Data analysts may be responsible for a couple of important tasks in the business. These may be:
- Knowing the importance of satisfaction surveys from customers and knowing how to handle them properly as devices for data collection
- Coordinate with business owners to standardize success criteria, and collective definitions and set up important interactions for data-driven decision-making
- Configure businesses toward the central questions that need to be answered. Collect data from research and use it effectively for thorough analysis
- Garner data from multiple credible sources from the different categories: primary, secondary, or international
- Develop the backend code of a company and keep a constant check on its integrity
- Ensure the proper collection of data through effective modeling
- Learning the effective ways of visualization for stakeholders
- Collaborating with other data professionals for the designing of the best products as per customer demand
Q2. What skills does a data analyst require for using Power BI?
Data analysts’ job description stipulates that they possess hard and soft skills for the job at hand. Some of these are:
- Understanding Statistical Methodologies and Mathematical Formulations
- Programming Knowledge
- Analytical & Critical Thinking
- Competent Problem-Solving Skills
- Precise Control and Finesse in Communication Skills
These data analytics skills will unlock the latent potential of Power BI for users.
Q3. What does the future of data analytics look like?

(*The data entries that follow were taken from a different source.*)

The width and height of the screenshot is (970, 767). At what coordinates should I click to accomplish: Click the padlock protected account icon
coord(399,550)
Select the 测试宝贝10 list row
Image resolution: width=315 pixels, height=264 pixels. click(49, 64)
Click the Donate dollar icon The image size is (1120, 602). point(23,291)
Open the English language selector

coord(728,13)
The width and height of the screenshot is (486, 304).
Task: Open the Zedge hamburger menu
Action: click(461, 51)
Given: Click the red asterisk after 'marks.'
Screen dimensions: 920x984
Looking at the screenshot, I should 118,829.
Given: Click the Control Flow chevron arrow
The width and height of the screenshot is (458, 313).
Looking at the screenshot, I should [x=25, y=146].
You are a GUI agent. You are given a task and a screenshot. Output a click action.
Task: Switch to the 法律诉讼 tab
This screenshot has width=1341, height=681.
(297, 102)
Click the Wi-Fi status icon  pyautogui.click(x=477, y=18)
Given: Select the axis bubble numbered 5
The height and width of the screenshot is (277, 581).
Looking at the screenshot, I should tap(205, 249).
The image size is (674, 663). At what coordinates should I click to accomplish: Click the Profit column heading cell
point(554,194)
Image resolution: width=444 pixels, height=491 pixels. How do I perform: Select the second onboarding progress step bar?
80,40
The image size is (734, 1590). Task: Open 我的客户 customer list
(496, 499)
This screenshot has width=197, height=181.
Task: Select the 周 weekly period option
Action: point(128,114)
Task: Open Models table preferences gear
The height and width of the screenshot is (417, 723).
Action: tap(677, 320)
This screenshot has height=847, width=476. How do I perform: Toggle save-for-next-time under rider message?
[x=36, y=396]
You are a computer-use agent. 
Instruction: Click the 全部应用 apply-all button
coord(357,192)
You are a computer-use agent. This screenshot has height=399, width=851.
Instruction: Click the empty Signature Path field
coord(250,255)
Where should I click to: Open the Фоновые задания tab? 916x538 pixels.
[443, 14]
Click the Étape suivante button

Big data is the big buzzword in the market today and every company is head over heels for gaining leverage in it. The collection of data has never been higher and without analysis, it may as well collect figurative dust in cloud storage. In 3 years the market has doubled in size and has a sizable growth rate prediction for the upcoming years as this prolific multinational corporation phenomenon makes its way down the business hierarchy. So the future of data analytics is bright and gleaming.
We hope you enjoyed the article and learned something that can be of use to you in the future.